Take those verses from the first epistle of John: ‘Whosoever is born of God doth not commit sin’ — which means that such a person does not go on abiding in sin. Why? Well — ‘for his seed remaineth in him: and he cannot sin, because he is born of God’ ( 1 John 3:9 ). He cannot go on sinning because he is born of God. Let us be clear about that. The man or woman who is born of God, who is regenerate, simply does not and cannot continue — abide — in a life of sin. They may backslide temporarily, but if they are born of God they will come back. It is as certain as that they have been born again. It is the way to test whether or not someone is born again.
Or take that other word in 1 John 2:19: ‘They went out from us, but they were not of us; for if they had been of us, they would no doubt have continued with us: but they went out, that they might be made manifest that they were not all of us.’ They were members of the Church, these people, they appeared to be Christians, they said the right things and up to a point their life seemed to be right, but they ‘went out’. Why? They went out ‘because they were not of us’ — they were not regenerate. They had never been born again. That is why they have gone out, says John, in a sense, to give proof of the fact that they have never really had life.
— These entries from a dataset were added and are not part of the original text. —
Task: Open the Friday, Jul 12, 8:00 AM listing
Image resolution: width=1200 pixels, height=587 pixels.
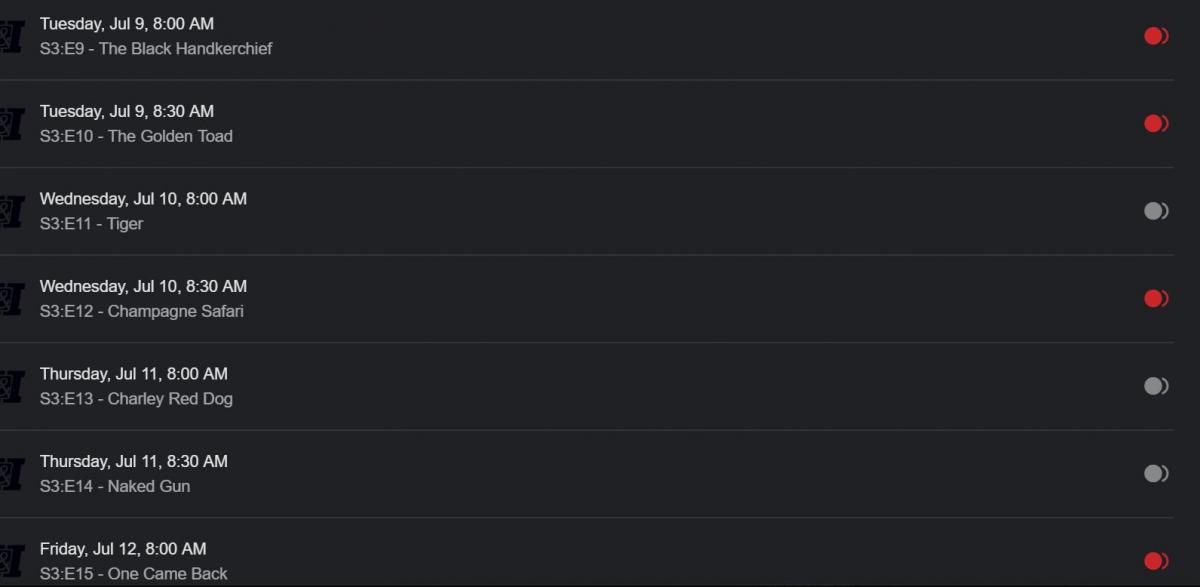Action: tap(123, 549)
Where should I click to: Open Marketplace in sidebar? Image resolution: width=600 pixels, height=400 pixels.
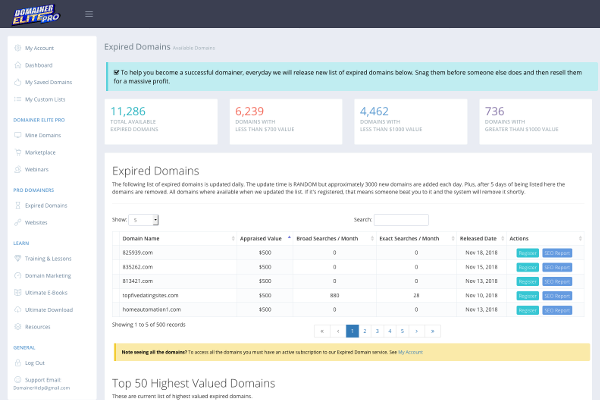pyautogui.click(x=40, y=151)
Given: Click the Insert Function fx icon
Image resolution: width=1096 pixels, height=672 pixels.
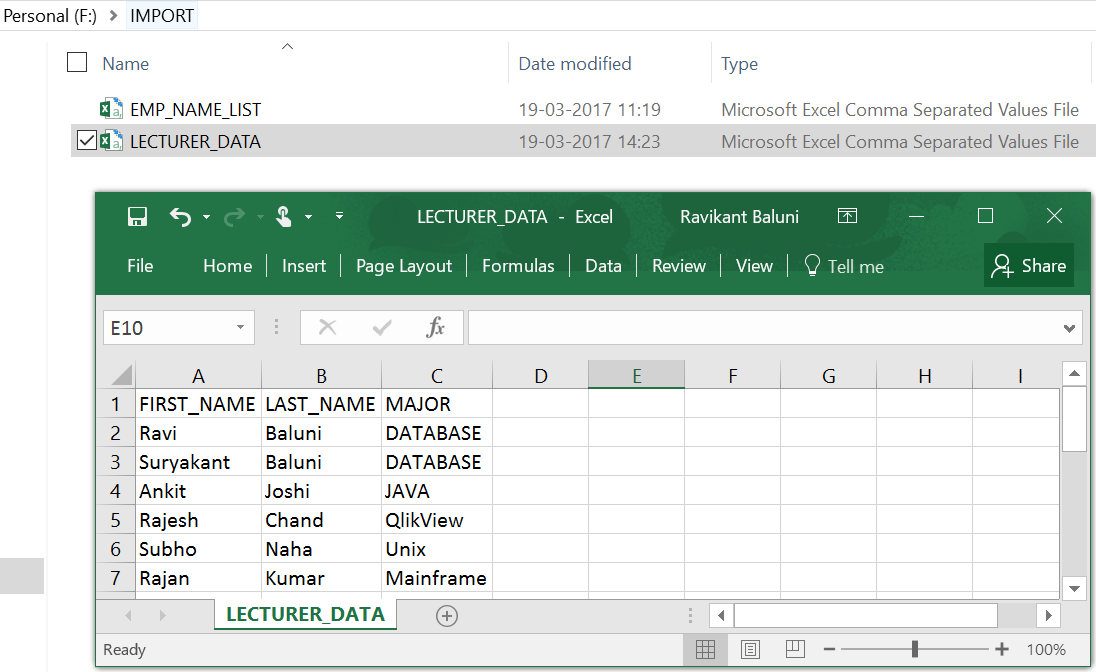Looking at the screenshot, I should (435, 328).
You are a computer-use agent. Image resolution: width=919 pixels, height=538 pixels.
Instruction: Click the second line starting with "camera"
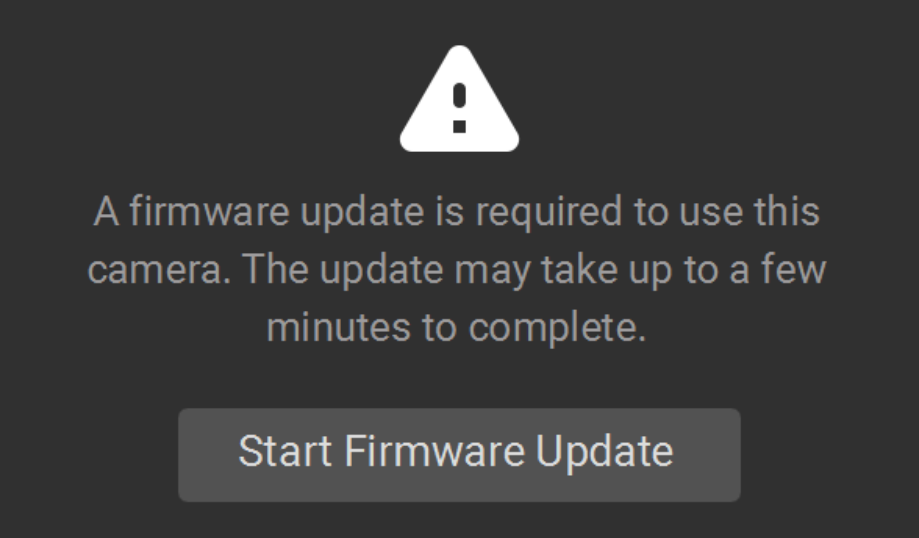tap(458, 270)
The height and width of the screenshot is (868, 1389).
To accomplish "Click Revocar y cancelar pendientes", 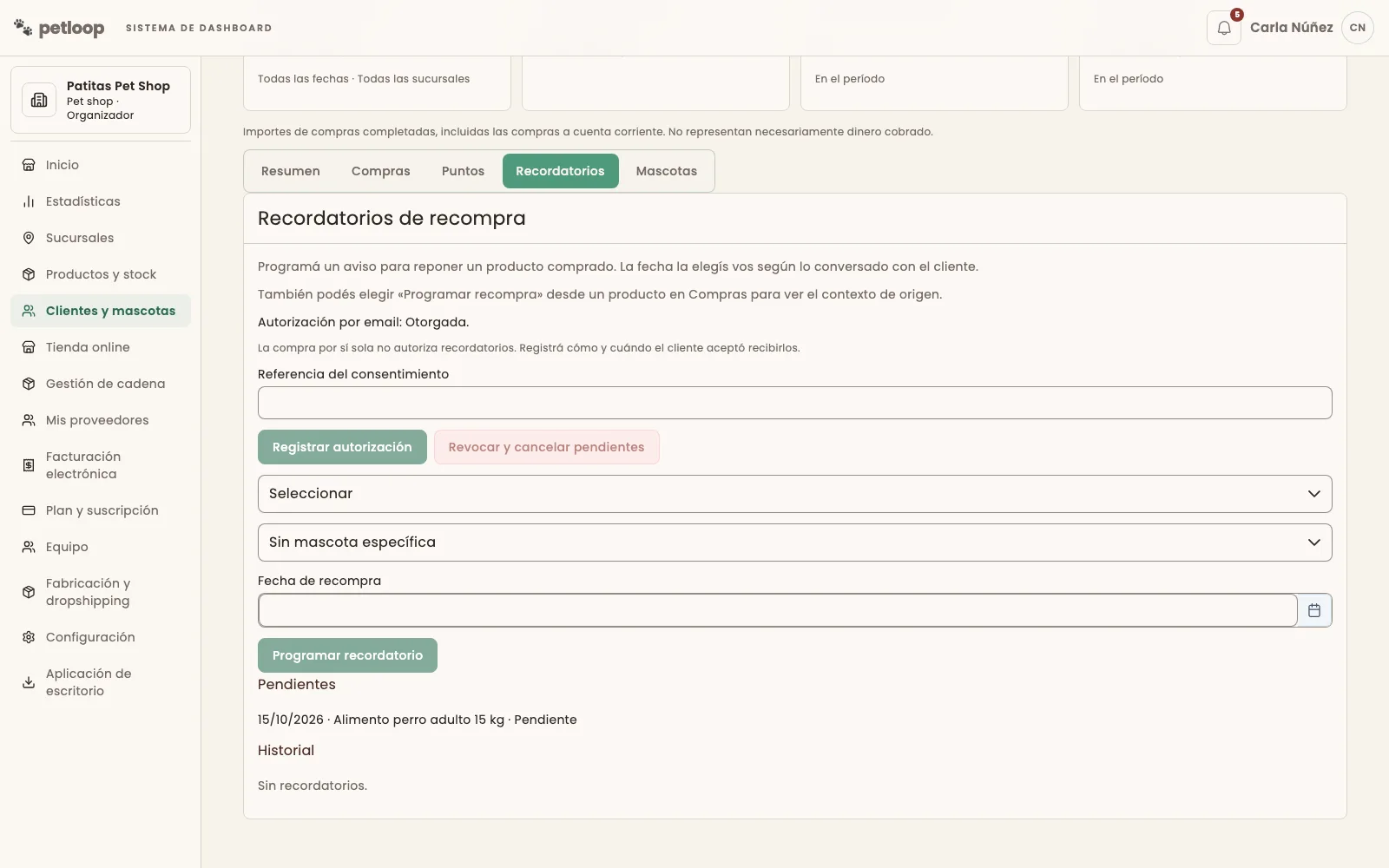I will click(x=547, y=447).
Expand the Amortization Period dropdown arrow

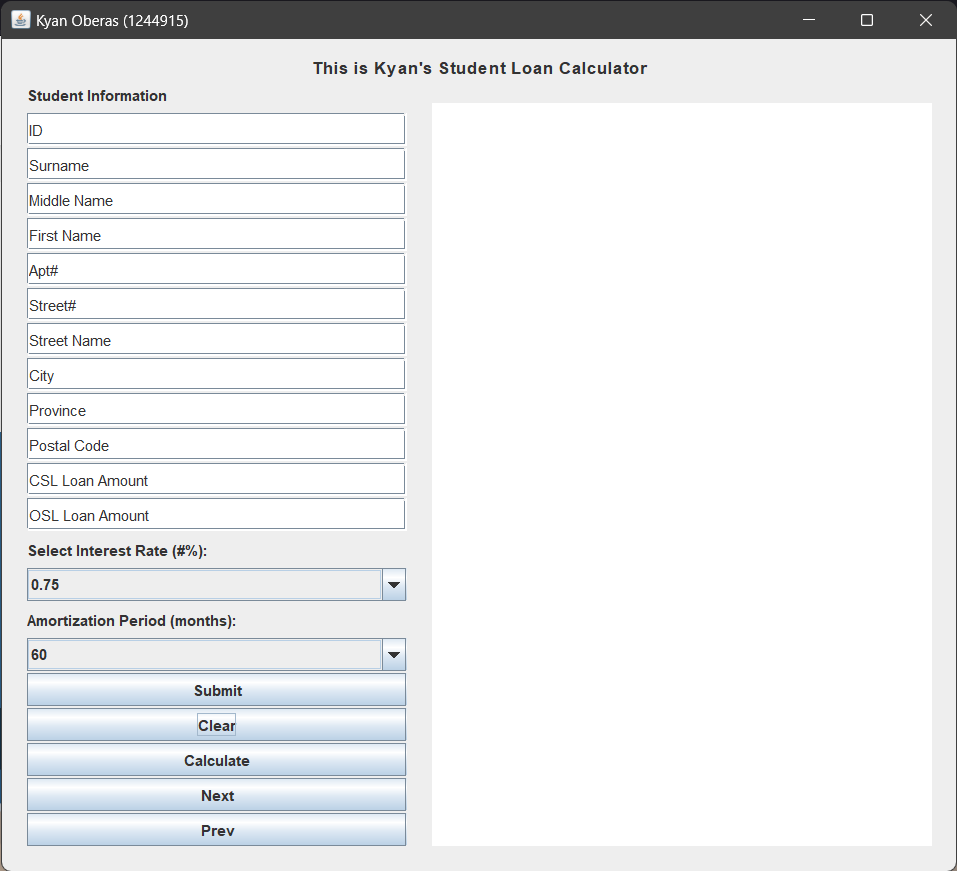394,655
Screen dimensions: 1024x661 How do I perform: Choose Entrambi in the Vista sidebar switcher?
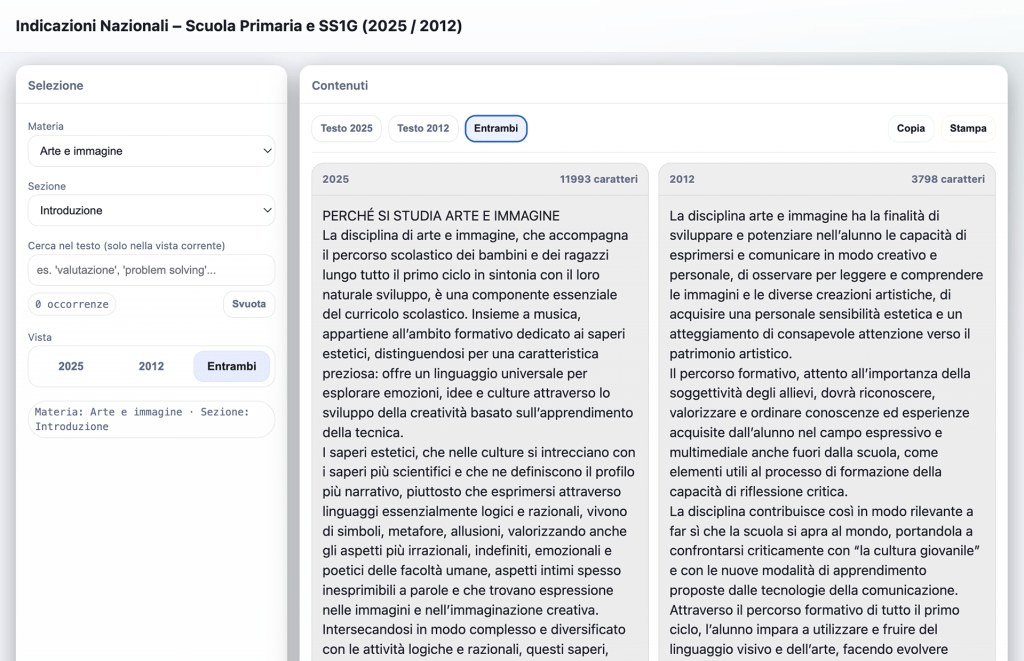coord(231,367)
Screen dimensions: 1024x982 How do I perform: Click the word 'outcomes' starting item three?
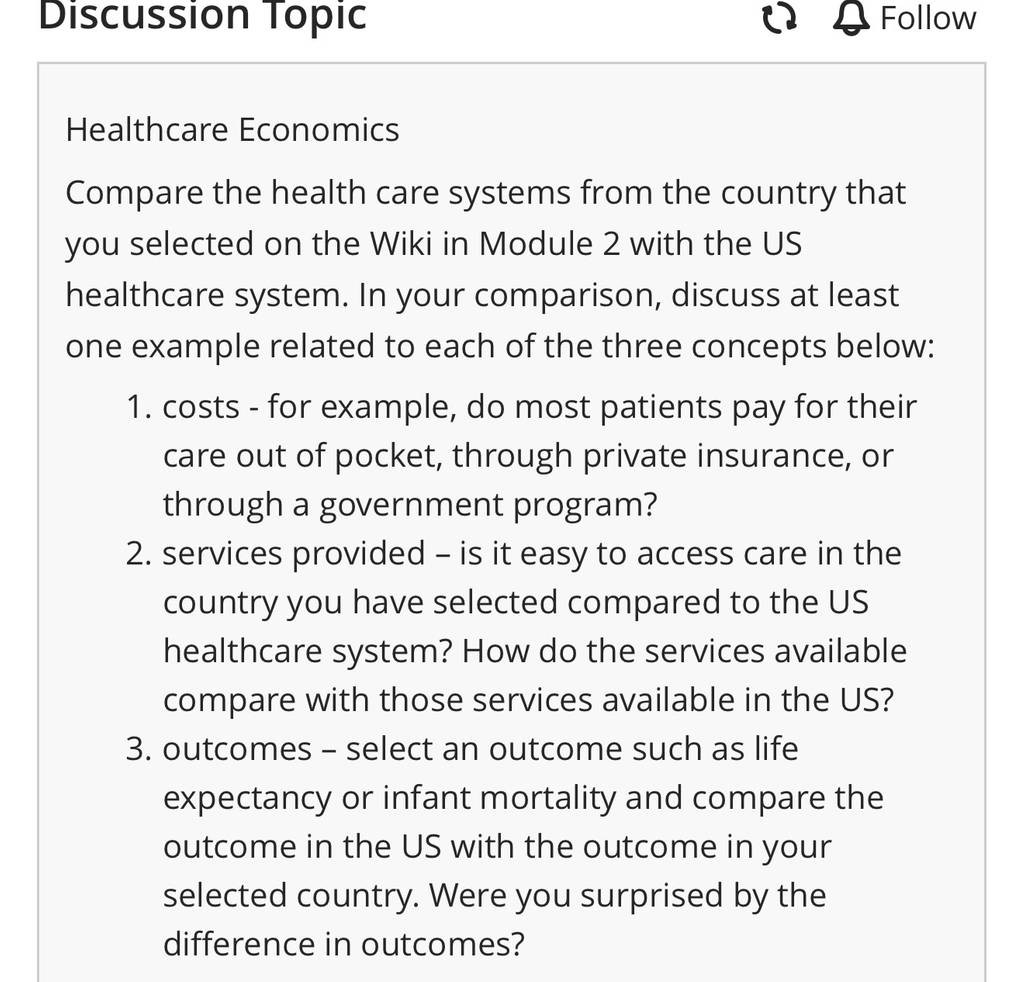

‘But what about Hebrews 6 and 10?’ asks someone. The answer is that there is nothing in either of those chapters to suggest that those people were ever regenerate. They had had marvellous experiences, but there is nothing to say that they were born again. They were not, and that is the explanation. The regenerate abide. They may backslide, they may fall into sin, they may fail, but they abide, because the life is there. The others may appear to be fully Christian but if there is no life they will not abide. Life shows itself, it gives proof of its existence — as we shall go on to see.